Ok, there’s a chunk of you out there right now with your finger poised over the back button.
What if I put it this way: I teach journalism students how to build an audience.
I use blogging to demonstrate being responsible for your audience; how to find, enthrall, and grow your audience. Finger still poised?
In the four years I’ve been using blogging as a teaching tool, I haven’t found a more effective way to show would-be journalists that the point of writing a story (or making a video) is that someone who cares about the subject will read it.
And through running a blog myself, I’ve found a really useful way to test the theories I teach.
Two weeks ago, the blog I set up specifically as a test-bed for teaching my students how to build an online audience reached one million page views. By the time you read this, it’ll have added around 25k views to that figure.
The site was at the top of Google and Bing for its primary search term (wreck of the week) within weeks of launch – beating The Telegraph, Guardian and all UK property websites, and it has never dropped from top position.
The site is a blog about property: www.wreckoftheweek.co.uk - the name picked to piggyback on a phrase already in use that my intended audience would be searching on.
It uses the most basic software and design options my students could choose, and there’s nothing about it that I don’t cover in half-a-dozen teaching sessions.
While most newsrooms (and some journalists) now have a direct relationship with the audience for their media product through responding to tweets and comments; measuring likes and interrogating stats, journalists by-and-large write for their peers not their public.
Reporters aren’t poring over Google analytics pages and thinking: “Blimey O’Reilly, that story about the park closure gave us a 20 per cent new visitor boost; I’d better do a follow-up. And I need to think about how I’ll bring those new visitors back for the follow-up.”
But that’s what effective bloggers do.
So I start by teaching my students how to pick the right subject for their own blog. I teach them about aligning passion with expertise, usefulness, or humour.
I teach them about the importance of what comes first on a blog; both in signaling intent to your human audience (this is what this blog’s about and what you’ll get from me) and in signaling intent to non-human search bots (these are the words that describe this content and here’s their relative level of importance).
I teach them about picking the right name (as with wreck of the week) and explain about site names vs URLs; placing of keywords; SEO tricks; design as signal; design for readability and always, always I keep bringing them back to thinking about how their audience will use their blog and what they’ll want to get from it.

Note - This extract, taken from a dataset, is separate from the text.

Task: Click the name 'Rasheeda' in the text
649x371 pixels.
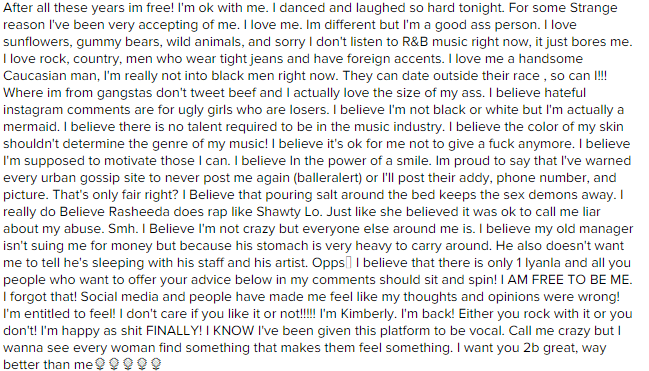Action: tap(139, 212)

Once they’re underway, I try to help them to focus on building that audience: who are they are and where are they; what will attract their attention; what will make them click and follow a link from Twitter, Facebook, a forum, etc?
I try to get them to dig into different types of user stats in order to analyze what content works for their audience and how – or if – they should respond to that.
Again, using Wreck as the test bed, I spend time working with analytics: what search terms bring in visitors; what makes some posts more popular; how many pages do and should visitors look at?
I get emails everyday from Wreck’s readers and that becomes a lesson too – what will be the best way for my students to engage with and respond to reader queries?
Finally, I start linking audience to income and encourage my students to think entrepreneurially – this is their work, it should have a value that reflects its quality or usefulness to their audience.
From there, it’s a hop and a skip to branding, marketing and how the concepts they’re practising on their blog could earn them six-figure salaries, but should at least earn them the price of the odd night out.
This isn’t about teaching journalism students how to blog, it’s about getting them to think about their work in relationship to the audience for that work. It’s about them understanding audience isn’t just something for editors and proprietors to worry about.
Most of all, it isn’t about how to get from one view to one million views but about considering who would want to see the story you’ve written and how you will get them to see it.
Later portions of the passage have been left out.